A full example would then look like:

#include <cstdint>

class foo
{
    int baz;
};

template<uintptr_t addr> class bar
{
    constexpr static const foo* f = (foo*)(addr);
public:
    bar() {}
    void update() {  }
};

#define FOO_ADDR ((uintptr_t)0x80103400)

int main() {
    bar<FOO_ADDR> myFoo;
}

The obvious drawback is that there is no typechecking at the template parameter. You pass a value which will hopefully refer to foo object and not a different one.

Not to mention that we are in the undefined behavior world as far as the standard goes....

---

You seem to be able to compile with the line

constexpr static const foo* f = reinterpret_cast<foo*>(addr);

with at least some of the compilers as well (http://coliru.stacked-crooked.com/a/5af62bedecf2d75a)

---

If your compiler rejects casting in the context of constexpr as it is ill-formed (as per Barry's comment) you can define it as a regular static const variable:

template<uintptr_t addr>
class bar
{
    static const foo* f;
public:
    bar() {}
    void update() {  }
};

template<uintptr_t addr>
const foo* bar<addr>::f = reinterpret_cast<foo*>(addr);

Less ideal but solves that problem hopefully.

Answer 5

From the C++11 Standard (emphasis mine):

14.3.2 Template non-type arguments

1 A template-argument for a non-type, non-template template-parameter shall be one of:

— for a non-type template-parameter of integral or enumeration type, a converted constant expression (5.19) of the type of the template-parameter; or

— the name of a non-type template-parameter; or

— a constant expression (5.19) that designates the address of an object with static storage duration and external or internal linkage or a function with external or internal linkage, including function templates and function template-ids but excluding non-static class members, expressed (ignoring parentheses) as & id-expression, except that the & may be omitted if the name refers to a function or array and shall be omitted if the corresponding template-parameter is a reference; or

— a constant expression that evaluates to a null pointer value (4.10); or

When compiled with g++ -Wall, I get the following error:

error: ‘2148545536u’ is not a valid template argument for ‘foo*’ because it is not the address of a variable
    bar<FOO_ADDR> myFoo;        // fails with non-integral argument
                       ^ 

It seems that the compiler is able to detect that 0x80103400 is not the address of a variable, it's just a constant expression.

Answer 6

First, don't use c-style casts. It doesn't make it explicit what is does.

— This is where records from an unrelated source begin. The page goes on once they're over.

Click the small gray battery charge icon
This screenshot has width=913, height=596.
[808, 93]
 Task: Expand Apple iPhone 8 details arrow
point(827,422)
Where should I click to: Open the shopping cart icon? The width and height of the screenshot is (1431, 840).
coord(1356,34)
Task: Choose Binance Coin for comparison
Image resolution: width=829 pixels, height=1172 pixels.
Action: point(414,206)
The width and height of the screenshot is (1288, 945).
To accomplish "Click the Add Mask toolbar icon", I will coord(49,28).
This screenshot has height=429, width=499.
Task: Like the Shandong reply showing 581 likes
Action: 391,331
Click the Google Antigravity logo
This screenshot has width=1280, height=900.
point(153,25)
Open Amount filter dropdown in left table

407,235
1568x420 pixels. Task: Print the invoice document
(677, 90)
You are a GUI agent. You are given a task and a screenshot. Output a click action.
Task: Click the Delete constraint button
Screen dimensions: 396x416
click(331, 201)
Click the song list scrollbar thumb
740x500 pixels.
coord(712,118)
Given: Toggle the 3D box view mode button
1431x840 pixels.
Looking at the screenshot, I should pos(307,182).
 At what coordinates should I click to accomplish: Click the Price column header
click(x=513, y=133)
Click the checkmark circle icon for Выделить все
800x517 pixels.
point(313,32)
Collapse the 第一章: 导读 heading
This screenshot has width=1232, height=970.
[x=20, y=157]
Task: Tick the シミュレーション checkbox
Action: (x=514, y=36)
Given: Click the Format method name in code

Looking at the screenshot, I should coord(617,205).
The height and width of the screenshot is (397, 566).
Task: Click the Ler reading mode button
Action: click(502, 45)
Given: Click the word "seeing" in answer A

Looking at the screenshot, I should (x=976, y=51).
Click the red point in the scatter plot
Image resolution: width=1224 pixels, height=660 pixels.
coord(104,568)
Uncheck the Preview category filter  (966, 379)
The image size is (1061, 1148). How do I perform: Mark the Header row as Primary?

Second, you will realize that in order to cast an arbitrary number into a pointer, you need to use reinterpret_cast. This sort of cast is not allowed in constexpr expressions.

Since template parameters are only possible with constant expressions, an arbitrary number as a pointer is not possible.

The case where 0 is possible is because 0 is convertible to nullptr, which is constant expression.